Questions fréquentes

Puis-je contester le refus de l'ordre des médecins de poursuivre un médecin ?
Oui, vous pouvez former un recours pour excès de pouvoir devant le tribunal administratif contre la décision du conseil départemental de l'ordre des médecins refusant d'engager des poursuites disciplinaires.
Quelles sont les conditions pour que mon pourvoi en cassation soit admis ?
Le pourvoi en cassation devant le Conseil d'État doit être fondé sur un moyen sérieux. S'il est irrecevable ou ne présente aucun moyen sérieux, il n'est pas admis.

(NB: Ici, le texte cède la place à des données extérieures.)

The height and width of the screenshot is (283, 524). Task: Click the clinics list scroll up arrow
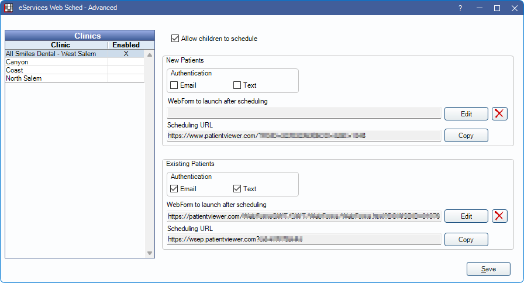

Que faire si un médecin ne m'a pas informée des risques liés à ma maladie ?
Vous pouvez saisir le conseil départemental de l'ordre des médecins pour demander des poursuites disciplinaires. Si le conseil refuse, vous pouvez contester cette décision devant le juge administratif.
Le conseil de l'ordre peut-il refuser de sanctionner un médecin sans motif valable ?
Le conseil dispose d'un pouvoir d'appréciation. Son refus doit être motivé et peut être contesté pour excès de pouvoir s'il est entaché d'illégalité.
Comment prouver que le médecin a manqué à son obligation d'information ?
Il faut apporter des éléments concrets, comme des certificats médicaux, des correspondances, ou des témoignages, démontrant que le médecin n'a pas fourni les informations requises.
Quels sont les recours contre une décision du conseil de l'ordre des médecins ?
Vous pouvez former un recours pour excès de pouvoir devant le tribunal administratif, puis un appel devant la cour administrative d'appel, et enfin un pourvoi en cassation devant le Conseil d'État.